The TARDIS lands on Phobos, a moon of Mars, where adrenaline junkies of the future indulge their passion for extreme sports such as mountain climbing, bungee jumping and gravity-boarding. Originally intended as a high-grade vacation centre, Phobos is now maintained by Kai and Eris. But Kai suspects all is not well - and when "drennies" start turning up dead, it seems his worries are well founded. There's something lurking in the shadows, something infinitely old and infinitely dangerous. It's not for nothing that Phobos is the ancient word for "fear"...
Despite Phobos being a Martian moon, don't expect any Ice Warriors to appear here - or any ambassadors of death or Sutekh, for that matter. There are no old enemies in this story, though there is a nice nod to the mythology of the Virgin Books New and Missing Adventures novels towards the end.
There is, however, a tangible sense of terror, thanks to the performances of the actors, composer Andy Hardwick's incidental music and some screeching monsters realised by sound designer Gareth Jenkins. The dangerous nature of the Doctor himself (Paul McGann) is also played up by Eddie Robson's script. Discussions of the horrors the Time Lord has seen, the horrifying things he has done and what he could yet do in his own future fit in most effectively as a prelude to the new television series.

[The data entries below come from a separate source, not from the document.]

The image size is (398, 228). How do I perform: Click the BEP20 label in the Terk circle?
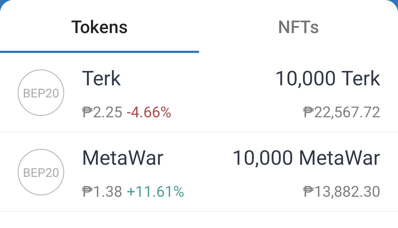pos(41,93)
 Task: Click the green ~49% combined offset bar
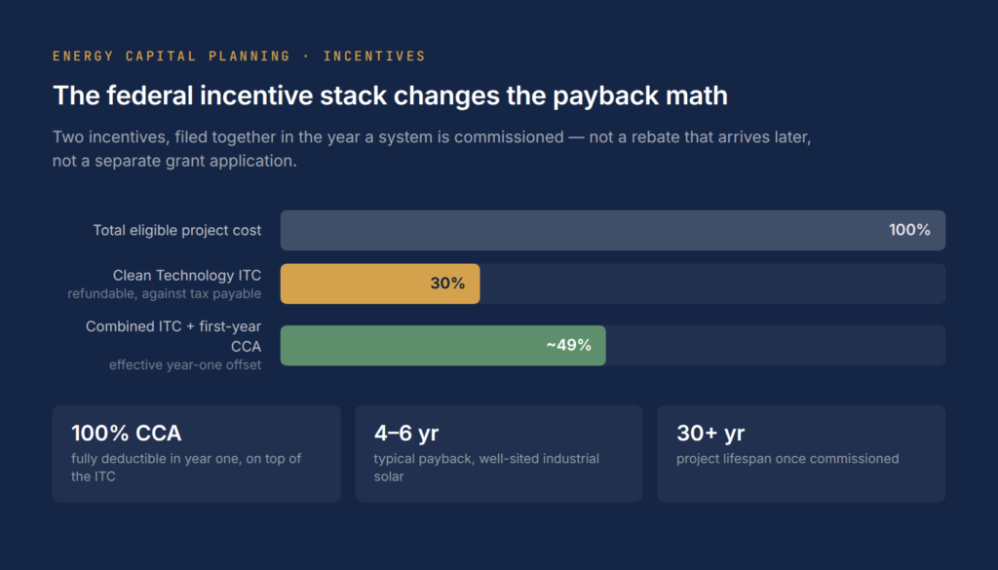pyautogui.click(x=443, y=346)
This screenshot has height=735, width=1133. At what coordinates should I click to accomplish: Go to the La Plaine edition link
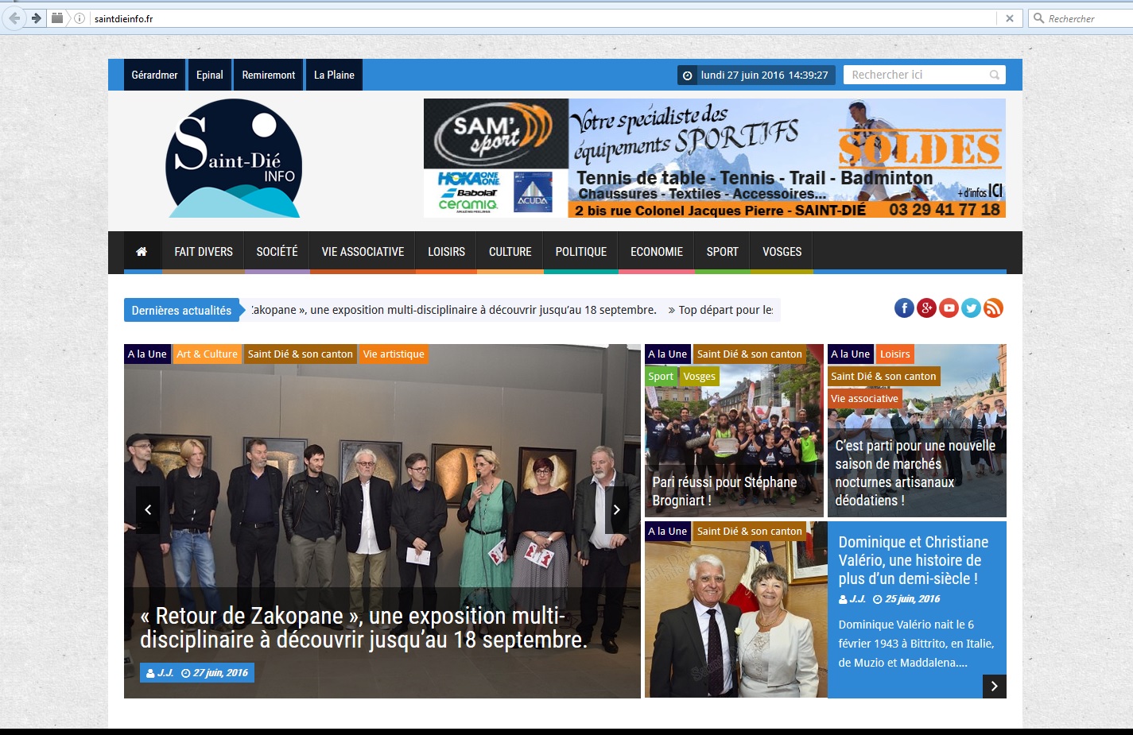tap(334, 75)
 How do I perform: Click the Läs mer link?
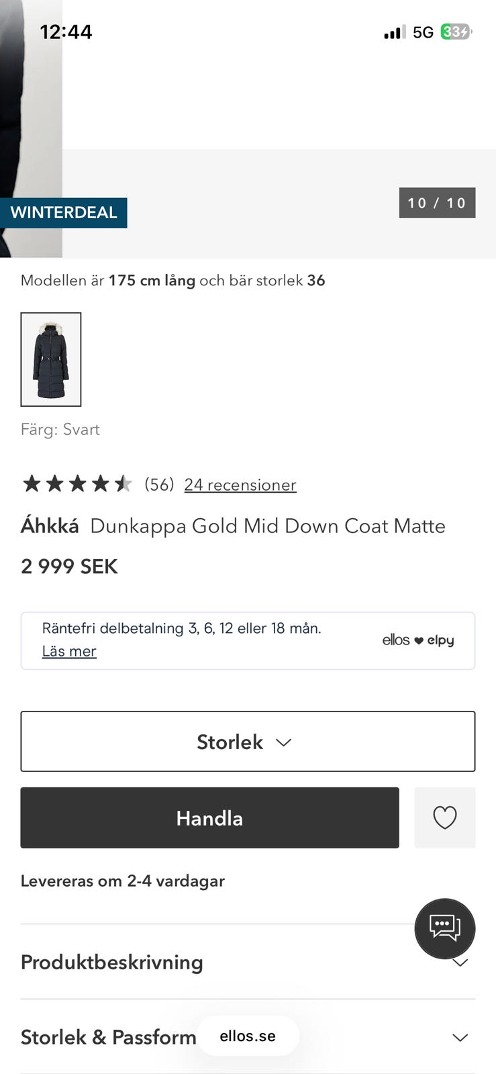(69, 651)
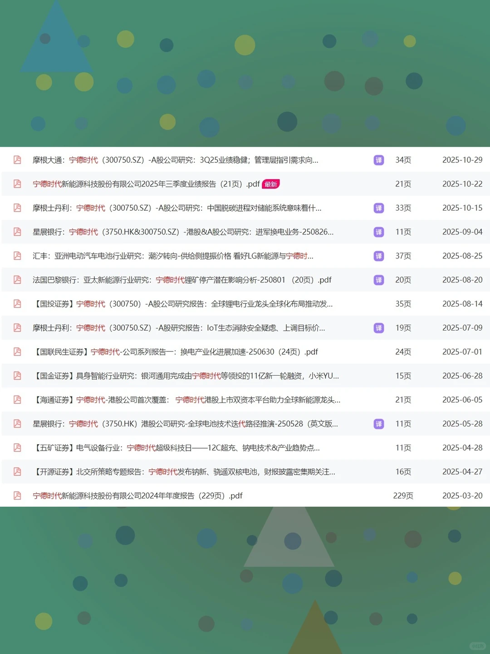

As with the opening Eighth Doctor/Lucie Miller story, Blood of the Daleks, we have a celebrity guest star playing a doomsayer - this time Timothy West as Kai Tobias. And, like Immortal Beloved, romantically involved couples play significant roles in events.
One of Robson's plot revelations is a bit Colony
in Space. It's also very Scooby-Doo
- a point made explicit in another amusing bit of Lucie dialogue
delivered by Sheridan Smith.
In the interviews at the end of the disc, both West and his
co-star Nerys Hughes (who plays Kai's partner Eris) talk about
how the audio medium allows actors to play parts for which
they might not be physically suited in a visual medium - a
view that, interestingly, is echoed by Isla Blair on the recent
Fifth Doctor CD Exotron.
I've talked a lot about how this tale resembles other narratives, but fear not. I tend to do that a lot anyway, and Phobos also stands alone as an effective story in its own right.